Function reference

Pipelines

Pipelines and functions for forced alignment, emission extraction, and VAD.

pipeline	Complete pipeline to run VAD, extract emissions, and perform alignment.
vad_pipeline	Run VAD on a list of audio files.
emissions_pipeline	Run emissions extraction pipeline on the given audio files and save results to file.
alignment_pipeline	Perform alignment on speech segments or VAD chunks using emissions.
vad_pipeline_generator	Run VAD on a list of audio files.
emissions_pipeline_generator	Run emissions extraction pipeline on the given audio files and save results to file.
alignment_pipeline_generator	Perform alignment on speech segments or VAD chunks using emissions.

Text processing utilities. from easyaligner.text.normalization import function_name.
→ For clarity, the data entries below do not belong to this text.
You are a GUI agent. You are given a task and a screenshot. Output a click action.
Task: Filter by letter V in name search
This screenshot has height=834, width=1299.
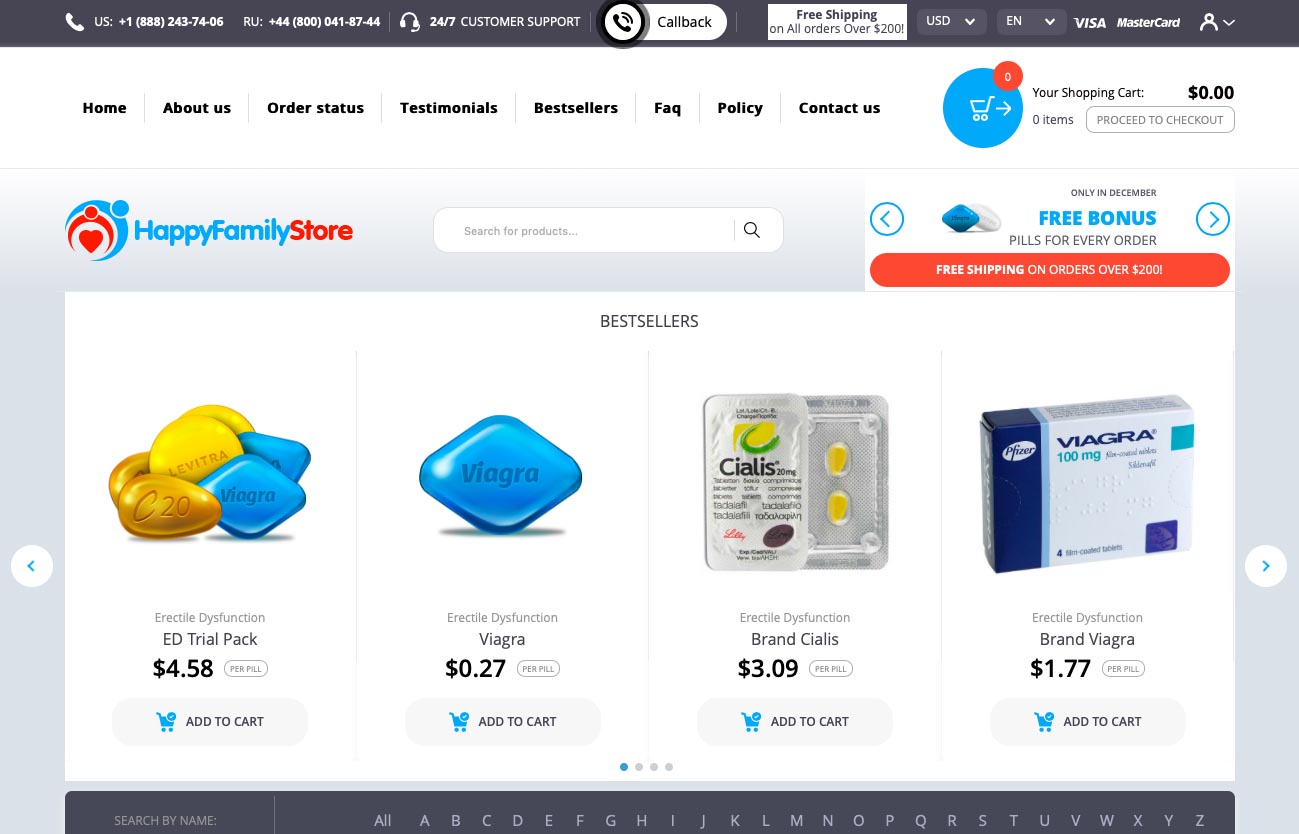1075,820
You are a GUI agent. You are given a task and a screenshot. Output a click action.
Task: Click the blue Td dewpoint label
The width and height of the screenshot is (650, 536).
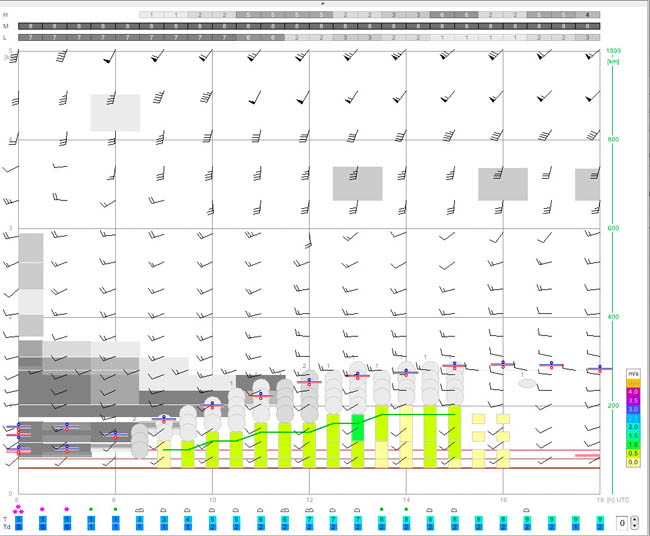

normalization.SpanMapNormalizer	Apply regex text transformations while keeping track of the character spans
normalization.text_normalizer	Default text normalization function.
match.fuzzy_match	Fuzzy match between a needle (ground-truth text) and a haystack (ASR text).
tokenizer.load_tokenizer	Loads a PunktTokenizer for the specified language that can be used to sentence tokenize text.

Dataset classes for creating Pytorch DataLoaders, and reading JSON/Msgpack metadata. from easyaligner.data.dataset import ClassName

data.dataset.StreamingAudioFileDataset	Streaming version of AudioFileDataset that reads audio chunks on-demand.
data.dataset.AudioFileDataset	Loads audio files and corresponding metadata files. Splits the audio into chunks
data.dataset.JSONMetadataDataset	Dataset for reading AudioMetadata JSON files.
data.dataset.MsgpackMetadataDataset	Dataset for reading AudioMetadata Msgpack files.
data.utils.read_json	Convenience function to read a JSON file and parse it into an `AudioMetadata` object.

Data models for storing transcribed text and metadata. from easyaligner.data.datamodel import ClassName

AudioMetadata	Data model for the metadata of an audio file.
SpeechSegment	A slice of the audio file that contains speech of interest to be aligned.
WordSegment	Word-level alignment data.
AlignmentSegment	A segment of aligned audio and text.
AudioChunk	Segment of audio, usually created by Voice Activity Detection (VAD).
FuzzyMatch	Result of a fuzzy text match.